Por Juan D. Rivero
Era el año 2007. Yo estaba en séptimo semestre de licenciatura en idiomas extranjeros, inglés, y había aplicado para un intercambio en los Estados Unidos. Quise aventurarme para practicar el idioma. Desafortunadamente, no me preparé lo suficiente para esa odisea.
En primer lugar, era fundamental saber conducir, porque iba a estar a cargo de menores de edad como au pair. La verdad, en ese tiempo las clases de conducción fueron cortas y casi no tuve práctica; obtener mi licencia fue un trámite limitado. Ese fue uno de los ingredientes del fracaso de mi aventura en los United States. El no saber manejar implicó que la primera familia donde llegué decidiera prescindir de mis servicios y devolverme a la compañía. Yo estaba desesperado, no quería regresar a Colombia después de apenas un mes de haber llegado.
La empresa me ofreció otra familia en Memphis, Tennessee: una madre soltera con dos hijos, uno de 19 años y otro de 5, que sería mi responsabilidad. Le aclararon a la señora que mis habilidades de conducción eran malas, pero ella aceptó y hasta se ofreció a pagar un curso adicional. Todo parecía marchar bien.
La casa era enorme para lo que yo estaba acostumbrado: tenía una habitación grande con un clóset que parecía otro cuarto, una piscina fuera de servicio, una casa de invitados y un garaje con código de seguridad para varios vehículos. La señora fue amable conmigo; el niño también. El problema empezó con el hijo mayor.
En la primera familia me habían pagado puntualmente. No pagaba arriendo, ni gasolina, podía usar el carro en mis días libres y, además, recibía dinero por cuidar y transportar a los niños. Esa independencia me motivó a ahorrar: guardaba el dinero en un estuche que me había dado la compañía, junto con mi pasaporte. En pocos meses reuní 600 dólares, lo más grande que había tenido en mis manos. Lo estaba ahorrando para comprarme mi primer portátil.
Un día fui al banco para abrir una cuenta de ahorros, pero me rechazaron por no tener la identificación local, equivalente a nuestra cédula. Solo tenía el pasaporte y mis papeles de intercambio, y me faltaba la licencia de conducción. El hijo mayor, que había visto dónde guardaba mi dinero, se convirtió en mi sombra.

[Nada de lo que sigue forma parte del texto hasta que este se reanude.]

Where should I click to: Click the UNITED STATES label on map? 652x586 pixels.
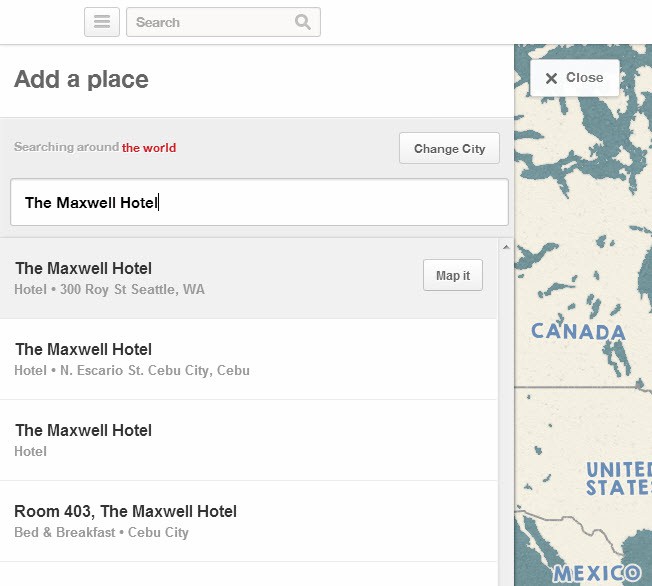619,478
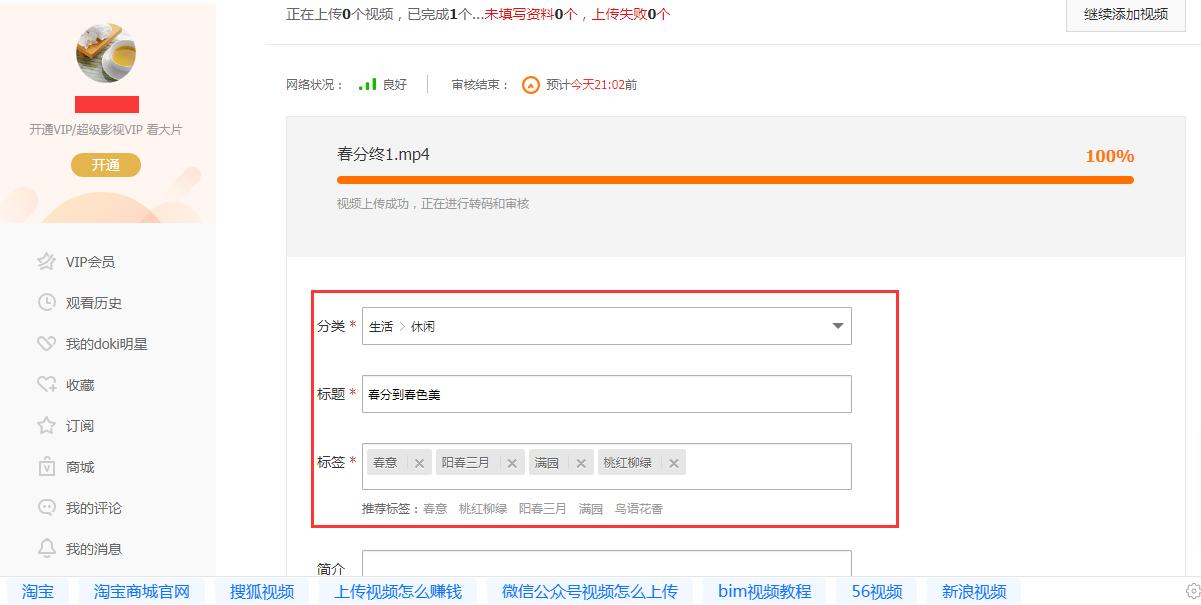
Task: Click the 开通 VIP button
Action: click(x=105, y=165)
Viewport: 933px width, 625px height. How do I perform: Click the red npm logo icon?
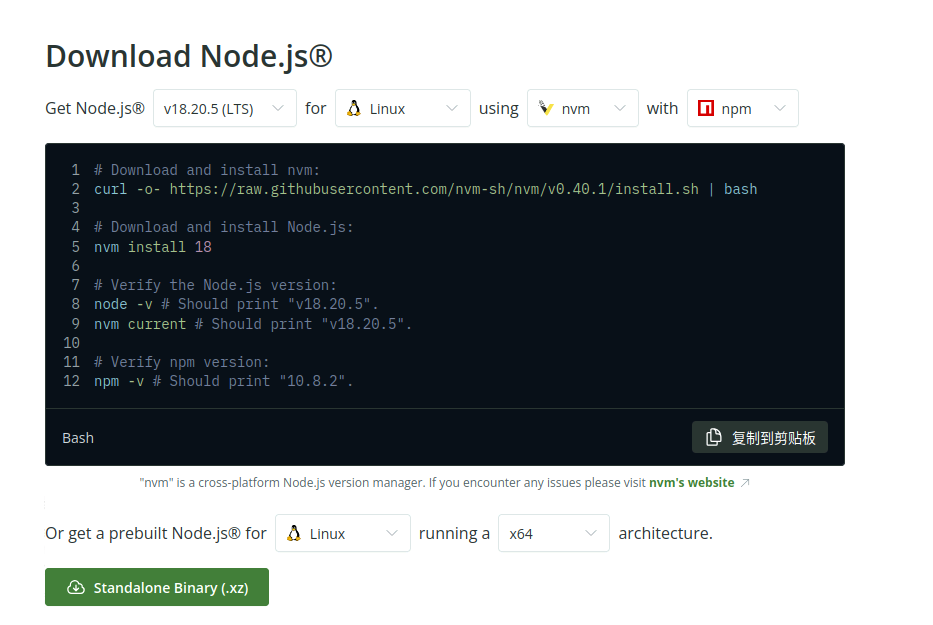(705, 109)

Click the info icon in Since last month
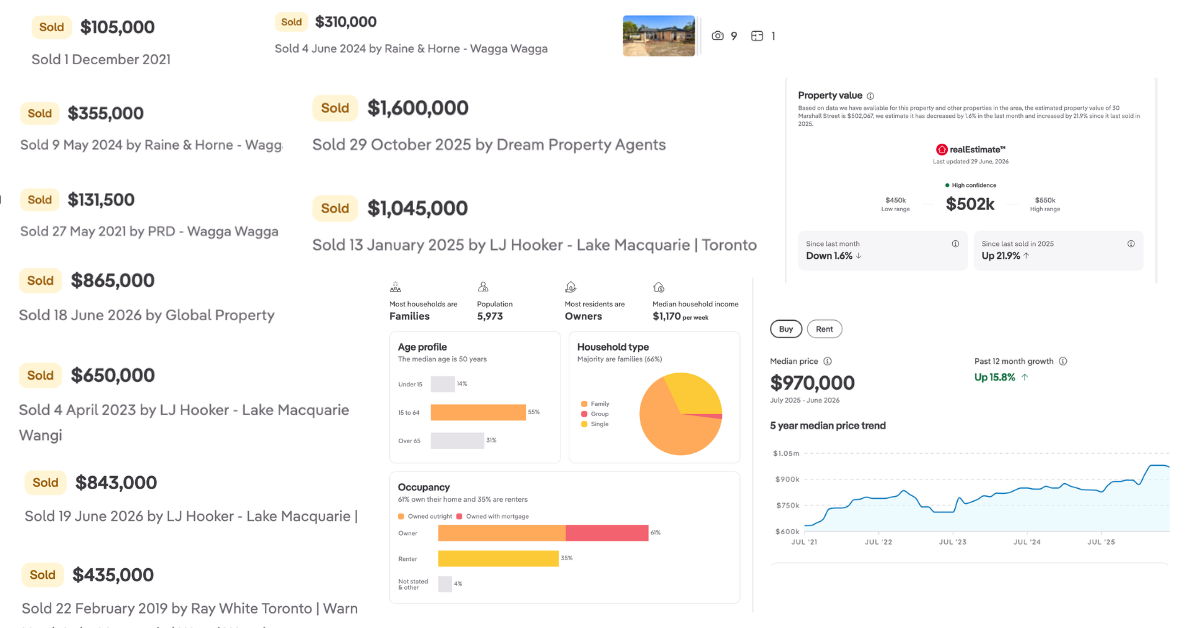956,244
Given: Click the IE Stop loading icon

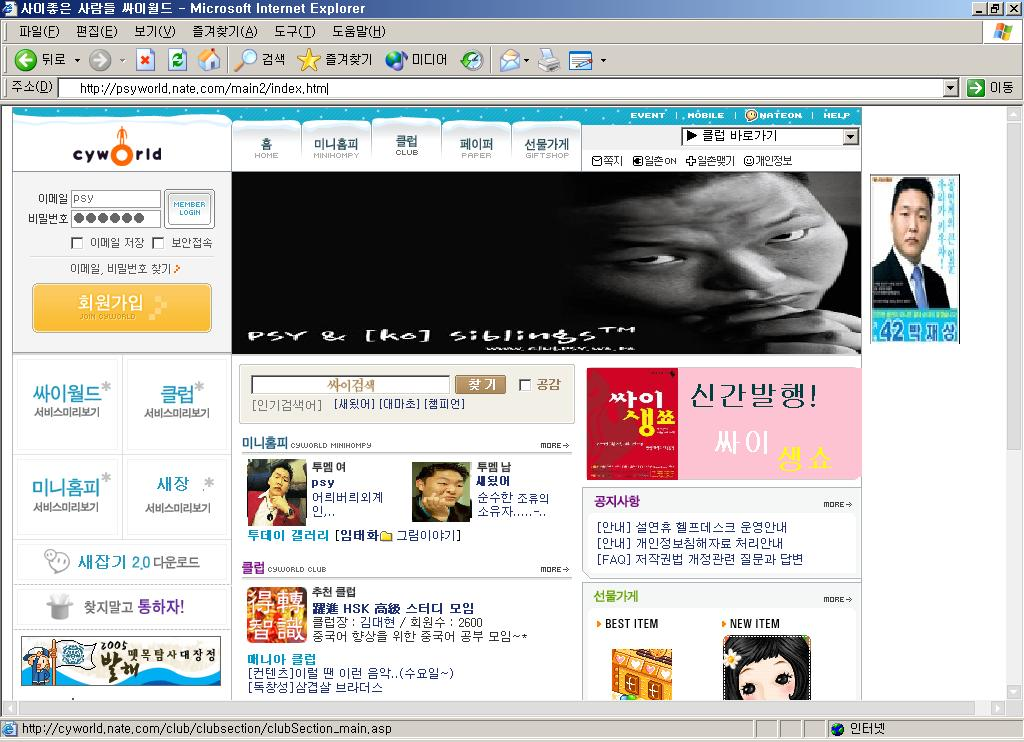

Pasaron los días y, cuando quise sacar algo de efectivo para un paseo con otros au pairs, descubrí que mi estuche estaba vacío. Los 600 dólares habían desaparecido. Le conté a la madre y lo único que me dijo fue que para la próxima le diera el dinero a ella, para guardarlo en su caja fuerte. Esa respuesta me dejó con una decepción amarga, con la sensación de estar vulnerable en un país que no conocía.
En Colombia me habían robado una gorra en un cumpleaños cuando era niño, uno que otro lápiz en el colegio, pero nunca tanto dinero. Fue un golpe durísimo. Llamé a la líder de zona de la empresa, incluso a la policía, pero nada pasó. Yo sabía quién había sido: en esa casa solo vivíamos tres personas. Blanco es, gallina lo pone.
Ya no quería estar allí. Pero si pedía traslado, la opción podía ser regresar a Colombia, y apenas llevaba tres meses. Me sentía un fracaso: flaco, sin preparación, sin saber cocinar, sin manejar, sin independencia. Le conté mi situación a Alejandra, una joven de Bogotá que también trabajaba como au pair en Memphis. Ella fue mi confidente y mi apoyo.
Finalmente me atreví a contarle todo a mi mamá. Y aquí debo decir que admiro su capacidad de relaciones públicas: desde Montería logró mover contactos. Una amiga suya tenía un hijo en Nueva York, Hugo, a quien hoy le guardo un profundo agradecimiento. Hugo me escuchó, me dijo que lamentaba lo que había pasado y me ofreció trabajar con él en su negocio de grooming de mascotas. Me pagaría lo mismo que la familia de Tennessee. Incluso me envió el dinero del pasaje y compró los tiquetes para que viajara.
Con la ayuda de Alejandra, que me llevó al aeropuerto, armé mi fuga. No le conté nada a la señora porque lo que hacía no estaba dentro del protocolo de la empresa. Pero yo no iba a regresar derrotado, sin haber vivido la experiencia completa.
Empaqué mis pocas pertenencias en dos bolsas de basura negras. Las escondí en el contenedor de la casa un domingo, cuando la señora y su hijo pequeño fueron a su servicio religioso. Apenas se fueron, saqué las bolsas, llamé a Alejandra, y nos fuimos directo al aeropuerto.
Así llegué a Nueva York, con mis dos bolsas de basura como equipaje y con la certeza de que la impunidad no es solo un mal de Colombia. También pasa en el imperio que muchos admiran.